Before I digress too much, today I’ve decided to blog about this week’s prompt from the Isolation Journals which is actually Prompt 175 for the project by Annie Campbell on transportive food memories: ‘What food evokes a transporting moment of time and place? Taste the moment and write down everything you can remember’

A writing prompt from The Isolation Journals by Suleika Jaouad. Annie Campbell writes on transportive food memories in Prompt 175
The Isolation Journals Prompt 175 by Annie Campbell on transportive food memories

Christmas 2021 in a new country

What better week than the Christmas one to mull over such things. What I’ve loved about this year’s festive season has been the deep sense of nostalgia it has evoked in me (as you know from this post about my kids I can tend to be rather sentimental). Hearing the carol ‘Oh Holy Night’ sung so tenderly during the virtual mass we watched in our lounge, and shedding a few tears remembering a Christmas after a grief stricken year where I sobbed through that song – my favourite carol.

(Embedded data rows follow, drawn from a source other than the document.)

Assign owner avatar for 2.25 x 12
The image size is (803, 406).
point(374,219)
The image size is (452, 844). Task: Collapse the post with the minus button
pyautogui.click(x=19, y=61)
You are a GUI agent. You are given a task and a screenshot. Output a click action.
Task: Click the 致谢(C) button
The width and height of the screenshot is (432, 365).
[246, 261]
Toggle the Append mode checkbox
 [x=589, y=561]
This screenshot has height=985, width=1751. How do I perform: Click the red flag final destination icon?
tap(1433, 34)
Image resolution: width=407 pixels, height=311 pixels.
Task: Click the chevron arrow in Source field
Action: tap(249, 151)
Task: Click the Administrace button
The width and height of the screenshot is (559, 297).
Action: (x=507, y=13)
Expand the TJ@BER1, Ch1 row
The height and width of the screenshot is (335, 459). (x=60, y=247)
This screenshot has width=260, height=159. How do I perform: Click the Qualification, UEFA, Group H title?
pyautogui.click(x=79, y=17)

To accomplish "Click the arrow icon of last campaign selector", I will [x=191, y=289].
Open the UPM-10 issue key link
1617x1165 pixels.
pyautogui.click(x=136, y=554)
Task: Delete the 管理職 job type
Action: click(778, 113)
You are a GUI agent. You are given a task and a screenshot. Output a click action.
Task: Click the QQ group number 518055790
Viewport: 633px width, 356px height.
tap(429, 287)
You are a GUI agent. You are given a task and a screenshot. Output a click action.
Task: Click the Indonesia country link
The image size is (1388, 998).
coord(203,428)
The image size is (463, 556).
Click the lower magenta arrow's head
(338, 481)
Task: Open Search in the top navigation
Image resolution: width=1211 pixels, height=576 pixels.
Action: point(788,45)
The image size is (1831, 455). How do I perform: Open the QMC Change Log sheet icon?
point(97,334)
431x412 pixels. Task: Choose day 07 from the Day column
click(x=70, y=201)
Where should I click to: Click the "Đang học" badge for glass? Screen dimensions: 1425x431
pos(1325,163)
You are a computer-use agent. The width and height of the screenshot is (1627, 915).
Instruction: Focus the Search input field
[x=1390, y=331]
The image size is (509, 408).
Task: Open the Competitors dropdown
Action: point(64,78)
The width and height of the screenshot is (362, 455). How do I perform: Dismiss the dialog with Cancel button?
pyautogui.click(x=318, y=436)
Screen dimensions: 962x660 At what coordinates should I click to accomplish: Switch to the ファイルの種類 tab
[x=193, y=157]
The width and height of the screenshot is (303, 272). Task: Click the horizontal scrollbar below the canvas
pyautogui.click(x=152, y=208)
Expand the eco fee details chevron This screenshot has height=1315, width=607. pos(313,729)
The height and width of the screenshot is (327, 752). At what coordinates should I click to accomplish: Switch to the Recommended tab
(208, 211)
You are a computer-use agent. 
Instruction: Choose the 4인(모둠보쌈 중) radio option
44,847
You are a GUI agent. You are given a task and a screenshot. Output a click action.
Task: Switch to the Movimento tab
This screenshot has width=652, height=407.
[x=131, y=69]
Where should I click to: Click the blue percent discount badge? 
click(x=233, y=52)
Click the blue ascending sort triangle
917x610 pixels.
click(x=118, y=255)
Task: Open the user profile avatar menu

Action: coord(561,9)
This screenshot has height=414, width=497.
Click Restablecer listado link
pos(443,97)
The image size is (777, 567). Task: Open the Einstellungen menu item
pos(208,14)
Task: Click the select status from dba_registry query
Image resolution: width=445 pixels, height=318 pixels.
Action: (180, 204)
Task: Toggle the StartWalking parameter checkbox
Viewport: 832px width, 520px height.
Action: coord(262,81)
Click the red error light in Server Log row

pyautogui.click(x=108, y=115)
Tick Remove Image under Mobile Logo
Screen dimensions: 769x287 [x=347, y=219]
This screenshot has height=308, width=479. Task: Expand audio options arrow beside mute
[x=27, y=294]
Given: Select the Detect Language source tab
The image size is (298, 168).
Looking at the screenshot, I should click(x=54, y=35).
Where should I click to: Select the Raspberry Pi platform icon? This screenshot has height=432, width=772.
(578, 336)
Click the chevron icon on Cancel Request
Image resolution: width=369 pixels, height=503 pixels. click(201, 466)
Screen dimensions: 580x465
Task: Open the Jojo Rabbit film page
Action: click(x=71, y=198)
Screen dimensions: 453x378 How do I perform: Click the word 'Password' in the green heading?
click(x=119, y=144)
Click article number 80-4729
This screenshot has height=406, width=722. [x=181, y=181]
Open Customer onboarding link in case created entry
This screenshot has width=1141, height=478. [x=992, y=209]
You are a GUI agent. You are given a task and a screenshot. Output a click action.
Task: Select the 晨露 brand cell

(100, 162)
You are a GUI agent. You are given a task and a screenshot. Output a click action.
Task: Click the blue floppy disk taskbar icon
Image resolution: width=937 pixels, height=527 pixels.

The memories held in Christmas tree decorations that I had not seen for over 5 years when they were in storage in Durban. Being reminded of places we have visited where we bought some of these special ornaments. Thinking of how little our children were at the time. The friends who have gifted us some of them. Decorating the tree and admiring it this month has felt like an act of gratitude for all the memories and positive experiences it holds. In a life where busy days seem to pass by so quickly, I’m thankful to be reminded of so many of our life’s little moments that seem wonderfully stored in those dangling bits of beauty on the branches of our first real American Fraser fir. It is comforting to think too, how they will always be there, like the forever water in the glass of snow globes.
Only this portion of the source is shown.